Lierke, L., Perinelli, M. (2020), „Intro“, in L. Lierke, M. Perinelli (Hg.), Erinnern stören. Der Mauerfall aus migrantischer und jüdischer Perspektive. Berlin. 11-31

Türkmen, C. (2020), „Migration und Rassismus in der Bonner Republik. Der Brandanschlag in Duisburg 1984“ in L. Lierke, M. Perinelli (Hg.), Erinnern stören. Der Mauerfall aus migrantischer und jüdischer Perspektive. Berlin. 99-133.

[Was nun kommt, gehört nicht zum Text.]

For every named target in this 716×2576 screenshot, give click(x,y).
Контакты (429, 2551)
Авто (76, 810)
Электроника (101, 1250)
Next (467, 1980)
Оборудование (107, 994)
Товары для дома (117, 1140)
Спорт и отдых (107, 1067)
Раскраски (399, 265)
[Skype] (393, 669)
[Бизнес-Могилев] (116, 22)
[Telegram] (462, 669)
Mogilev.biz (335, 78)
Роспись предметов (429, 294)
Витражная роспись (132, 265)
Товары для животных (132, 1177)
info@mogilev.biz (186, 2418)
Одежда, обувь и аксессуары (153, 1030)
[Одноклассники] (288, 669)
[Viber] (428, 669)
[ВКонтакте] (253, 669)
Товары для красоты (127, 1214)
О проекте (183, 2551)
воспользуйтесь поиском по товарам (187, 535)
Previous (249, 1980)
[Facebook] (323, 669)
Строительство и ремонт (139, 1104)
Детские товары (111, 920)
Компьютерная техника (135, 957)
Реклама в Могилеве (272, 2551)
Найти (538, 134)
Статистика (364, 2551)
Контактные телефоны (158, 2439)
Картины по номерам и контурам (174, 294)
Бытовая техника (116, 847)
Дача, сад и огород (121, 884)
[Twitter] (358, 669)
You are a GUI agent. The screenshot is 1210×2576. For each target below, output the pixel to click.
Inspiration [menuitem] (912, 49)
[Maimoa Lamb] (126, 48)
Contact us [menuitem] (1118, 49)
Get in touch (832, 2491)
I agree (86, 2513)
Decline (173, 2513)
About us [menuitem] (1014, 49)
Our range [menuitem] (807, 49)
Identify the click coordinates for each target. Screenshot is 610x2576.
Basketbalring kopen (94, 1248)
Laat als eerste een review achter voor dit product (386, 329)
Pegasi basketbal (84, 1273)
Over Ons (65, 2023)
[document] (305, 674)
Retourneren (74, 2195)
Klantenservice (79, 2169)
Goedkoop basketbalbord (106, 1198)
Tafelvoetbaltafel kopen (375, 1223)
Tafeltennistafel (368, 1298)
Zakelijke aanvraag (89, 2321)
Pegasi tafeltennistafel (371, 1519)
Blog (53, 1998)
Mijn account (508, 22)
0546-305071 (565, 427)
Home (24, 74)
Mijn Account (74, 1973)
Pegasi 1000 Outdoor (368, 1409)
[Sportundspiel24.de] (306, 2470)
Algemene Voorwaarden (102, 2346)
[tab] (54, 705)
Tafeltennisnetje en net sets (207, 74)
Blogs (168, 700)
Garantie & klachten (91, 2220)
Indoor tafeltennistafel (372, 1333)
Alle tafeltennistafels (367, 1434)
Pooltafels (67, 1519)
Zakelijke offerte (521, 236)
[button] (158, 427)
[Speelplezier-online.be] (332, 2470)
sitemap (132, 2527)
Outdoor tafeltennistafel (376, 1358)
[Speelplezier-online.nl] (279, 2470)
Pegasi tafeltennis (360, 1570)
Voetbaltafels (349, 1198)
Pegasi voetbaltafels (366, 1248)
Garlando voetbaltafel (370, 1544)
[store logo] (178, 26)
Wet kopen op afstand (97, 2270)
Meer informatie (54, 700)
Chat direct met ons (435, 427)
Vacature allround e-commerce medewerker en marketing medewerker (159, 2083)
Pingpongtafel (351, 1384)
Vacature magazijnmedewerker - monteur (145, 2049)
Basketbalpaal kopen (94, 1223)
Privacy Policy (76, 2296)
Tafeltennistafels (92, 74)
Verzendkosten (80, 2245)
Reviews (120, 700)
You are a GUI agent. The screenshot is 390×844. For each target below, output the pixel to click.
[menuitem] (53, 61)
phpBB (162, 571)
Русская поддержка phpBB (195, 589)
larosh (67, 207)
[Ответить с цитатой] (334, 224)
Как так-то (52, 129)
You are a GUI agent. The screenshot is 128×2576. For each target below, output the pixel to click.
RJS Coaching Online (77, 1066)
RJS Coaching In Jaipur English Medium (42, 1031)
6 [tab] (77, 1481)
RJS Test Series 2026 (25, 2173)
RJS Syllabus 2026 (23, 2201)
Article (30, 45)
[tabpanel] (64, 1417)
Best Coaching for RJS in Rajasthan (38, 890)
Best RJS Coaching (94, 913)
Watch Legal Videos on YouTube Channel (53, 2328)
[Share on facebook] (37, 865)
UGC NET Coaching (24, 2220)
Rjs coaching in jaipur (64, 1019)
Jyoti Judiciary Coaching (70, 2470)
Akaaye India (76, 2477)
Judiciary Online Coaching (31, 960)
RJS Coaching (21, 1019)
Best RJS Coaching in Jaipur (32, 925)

König, J., Steffen, E. (2020), „Erinnern heisst stören! Die Dokumentarfilme „Duvalar-Mauern-Walls“ und „Mauern 2.0“ auf den Spuren von Rassismus, migrantischem Wissen und Widerstand“, in L. Lierke, M. Perinelli (Hg.), Erinnern stören. Der Mauerfall aus migrantischer und jüdischer Perspektive. Berlin. 133-157.

Weltz-Rombach, A., Egilmez, G. (2020), „„Mit offenem Blick I Açik Bakisla“ Migrantische Perspektiven zur Erinnerungskultur des Mauerfalls und der Wendezeit“, in L. Lierke, M. Perinelli (Hg.), Erinnern stören. Der Mauerfall aus migrantischer und jüdischer Perspektive. Berlin. 157-189.

Jäger, S. (1993), BrandSätze: Rassismus im Alltag, Duisburg.

Wallraff, G. Kiyak, M. (2022), Ganz unten: mit einer Dokumentation der Folgen: erweiterte Neuausgabe, Köln.